- **Task to complete**
Every line of the listing should be retyped exactly, but none of the pictures should be.

- **Exercise input**

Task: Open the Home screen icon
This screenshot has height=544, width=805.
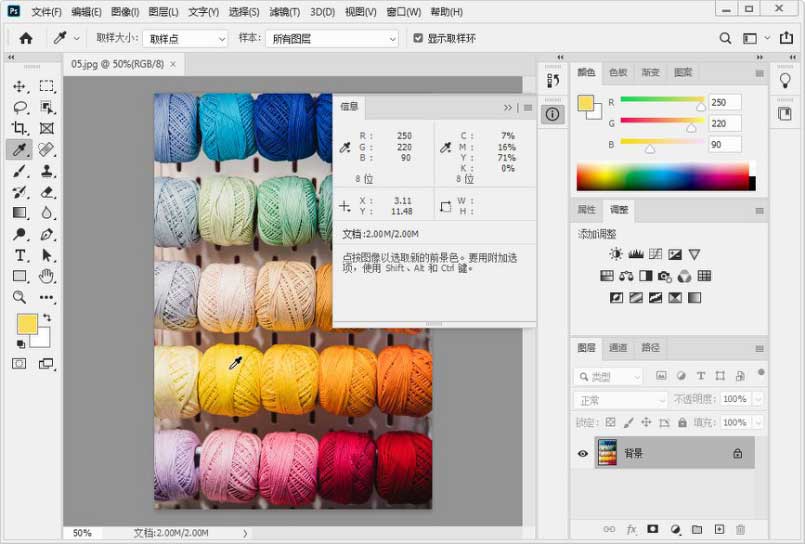Action: click(26, 38)
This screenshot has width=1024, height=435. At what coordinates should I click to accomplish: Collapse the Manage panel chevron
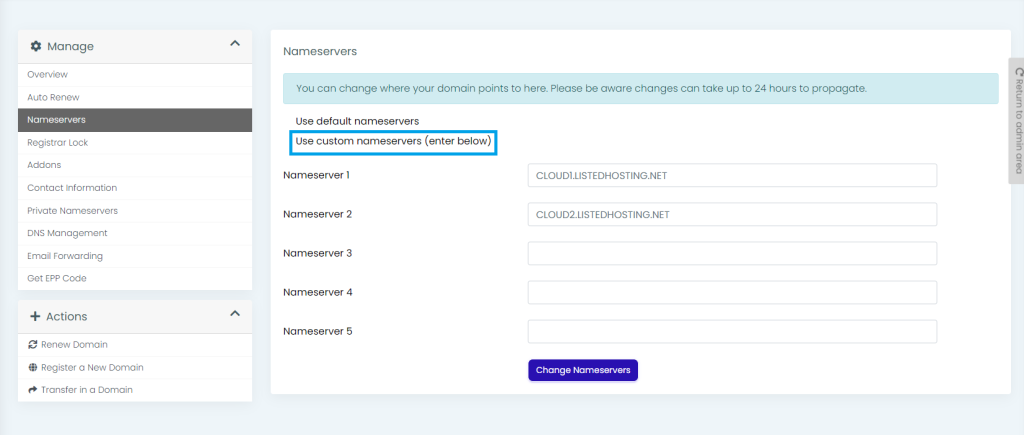[235, 44]
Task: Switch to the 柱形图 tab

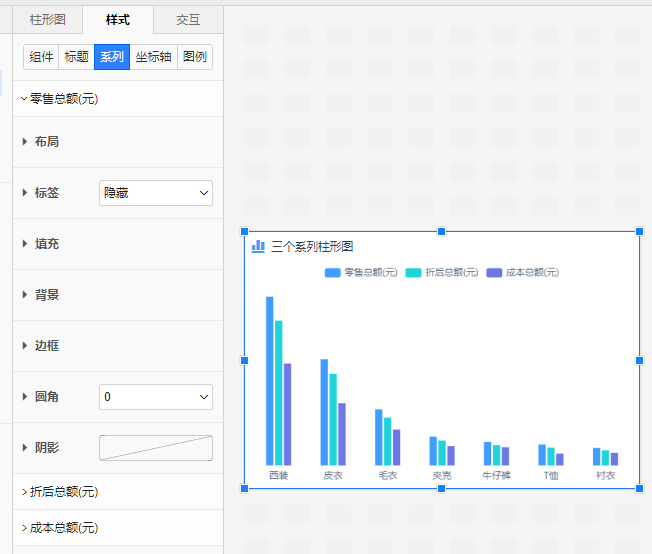Action: pyautogui.click(x=47, y=20)
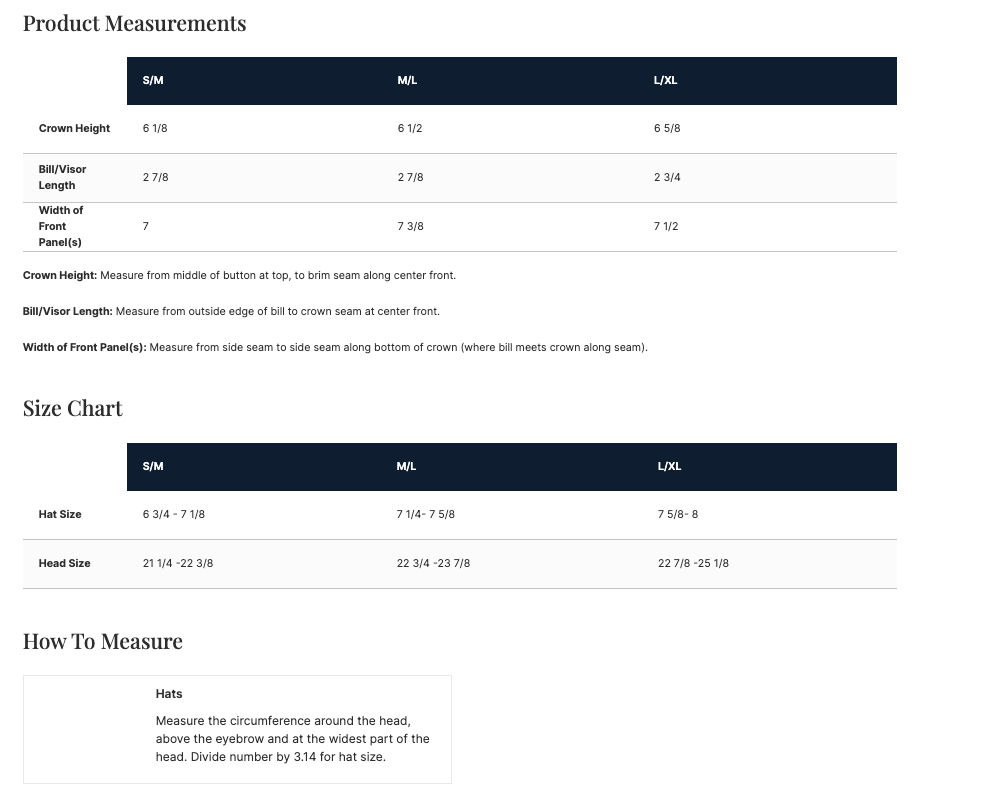Click the 2 3/4 bill length value
Image resolution: width=994 pixels, height=798 pixels.
667,177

- **Exercise result**
Task: Open the Home screen icon
This screenshot has height=544, width=805.
Action: click(26, 38)
This screenshot has width=1024, height=435. At what coordinates should I click to accomplish: Collapse the Manage panel chevron
[235, 44]
Task: Switch to the 柱形图 tab

Action: pyautogui.click(x=47, y=20)
Click the 2 3/4 bill length value
Image resolution: width=994 pixels, height=798 pixels.
667,177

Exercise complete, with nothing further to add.